Climate-Tech to Watch: Floating Wind Farms
Floating offshore wind farms should be the next big thing in the wind industry. But catalyzing greater private investment and reducing costs will require large-scale demonstration to increase confidence from investors that the technology works as intended.
Floating Wind Farms in the Energy Transition
What Are They?
A floating wind farm is exactly what it sounds like—an array of wind turbines on floating platforms instead of fixed foundations rooted to the seabed. Each floating platform is tethered to the seabed with mooring lines and anchors that prevent it from drifting off. Floating wind turbines are important because they can be installed in deep waters where much of the world’s wind energy lies.
Floating Wind Farms in the Energy Transition
To achieve net-zero greenhouse gas emissions in the world energy system by 2050 and avert the worst impacts of climate change, countries must deploy a wide range of low-carbon energy technologies. The International Energy Agency’s “Net Zero by 2050” report estimates that around 150 gigawatts (GW) of offshore wind capacity additions will be needed by 2050. That’s about 25 times as much capacity as the world has today.[1] However, almost 99 percent of today’s capacity is fixed-bottom wind farms in waters less than 50 meters (m) deep. Floating wind farms have the potential to provide over half of the needed capacity in the coming decades, expanding development to areas with stronger, more consistent winds over deeper waters.
Figure 1: Floating wind turbine
Despite its promise, floating wind technology is expensive. The levelized cost of energy (LCOE) for commercial-scale floating projects was between $110 per megawatt hour ($110/MWh) to $175/MWh in 2019. But cost reductions could come quickly with technological innovations in turbine platforms and size. The National Renewable Energy Laboratory estimates that the LCOE for floating projects could fall to around $60/MWh by 2032, which would be competitive with fixed-bottom projects.[2]
Floating Wind Platforms
Floating wind platforms are engineering marvels, balancing building-sized wind turbines as tall as 800 feet with wingspans longer than the largest commercial jet. Three major types of floating platform have been used in demonstration projects: spar-buoys, semi-submersible, and tension leg platforms (shown from left to right in figure 2).

-=-=-=-=-

# [Brief 1]
List every type of floating platform that the passage on floating wind farms names as used in demonstration projects.
# [Brief 2]
Write a continuation of the passage on floating wind farms, picking up after its final sentence.

# [Data extract]

-=-=-=-=-

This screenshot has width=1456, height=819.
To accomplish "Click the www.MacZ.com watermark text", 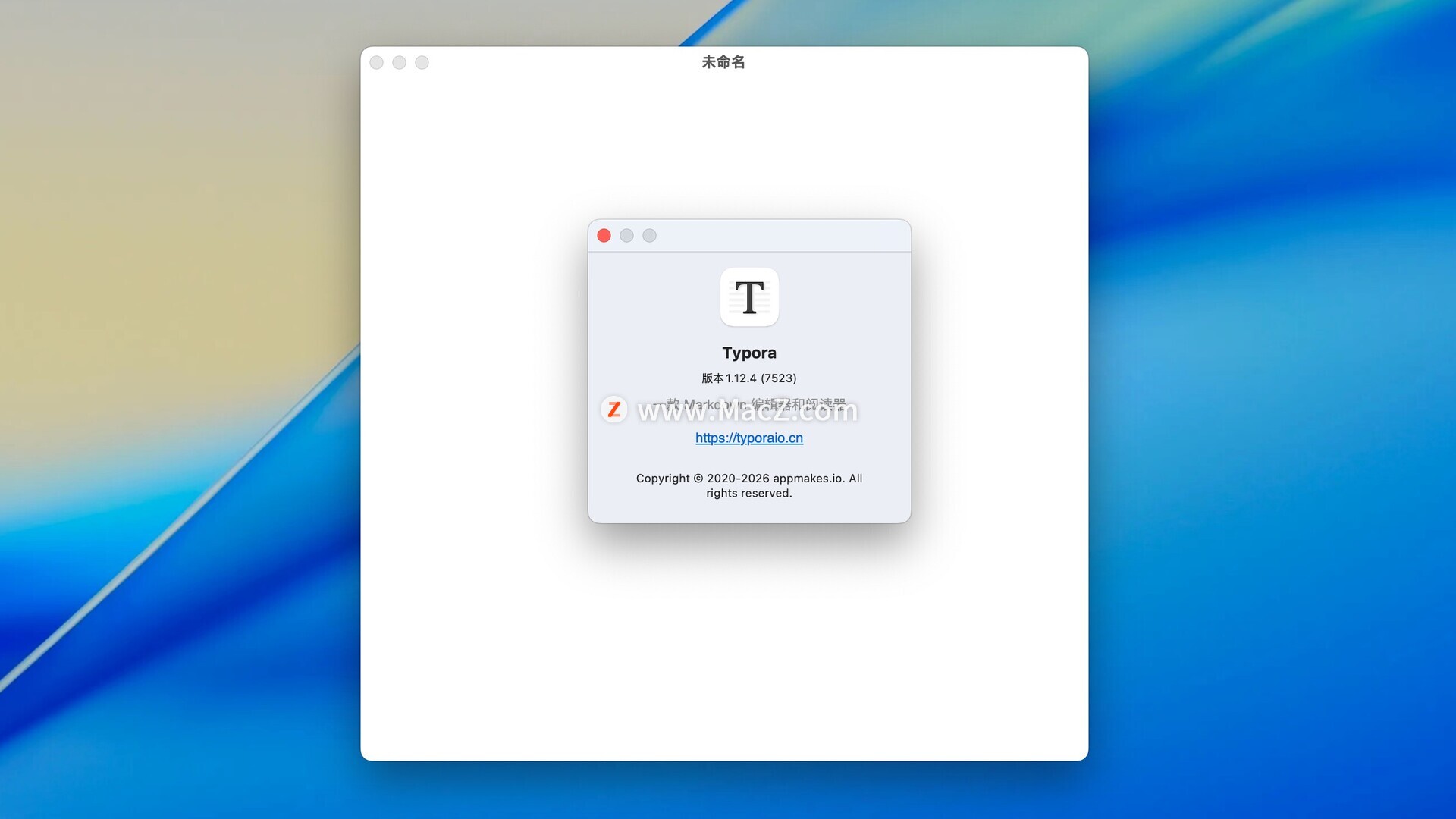I will point(747,413).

-=-=-=-=-

# [Answer 1]
spar-buoys, semi-submersible, tension leg platforms

# [Answer 2]
Figure 2: Floating turbine platforms[3]
Spar-buoys rely on a weight installed below a buoyancy tank to achieve stability. But their deep drafts and slender structure mean they must be installed in deeper water depths (>100m) than other platform concepts. They are also difficult to transport and require heavy-lift installation vessels, making them more costly.[4]
Semi-submersible platforms, which are commonly used in oil and gas exploration and production, make up 90 percent of global installed and planned floating wind farms today.[5] These platforms distribute buoyancy at the water plane through a set of three columns connected to submerged horizontal pontoons. They are easier to assemble and transport without the use of heavy-lift installation vessels.[6]
Tension leg platforms have submerged buoyancy tanks that are moored to the seabed by vertical tethers. The excess buoyancy from the platform creates rigid tension on the tethers, which reduces vertical motion and creates stability. Tension leg platforms are costly to assemble because they have higher installed mooring costs and are highly unstable during installation.[7]
Global Progress
There are currently no operating commercial-scale floating offshore wind farms. Most projects installed to date are small arrays or single-unit demonstration projects. Hywind Scotland, a 30-megawatt (MW) demonstration project offshore Peterhead in Aberdeenshire, is the world’s first floating offshore wind demonstration project (figure 3). Commissioned in 2017, it comprises five Siemens 6-MW turbines mounted on spar-buoy substructures. WindFloat Atlantic 2, commissioned in 2020 off the Portuguese coast, is a 25-MW demonstration project with three Vestas 8.4-MW turbines on semi-submersible platforms.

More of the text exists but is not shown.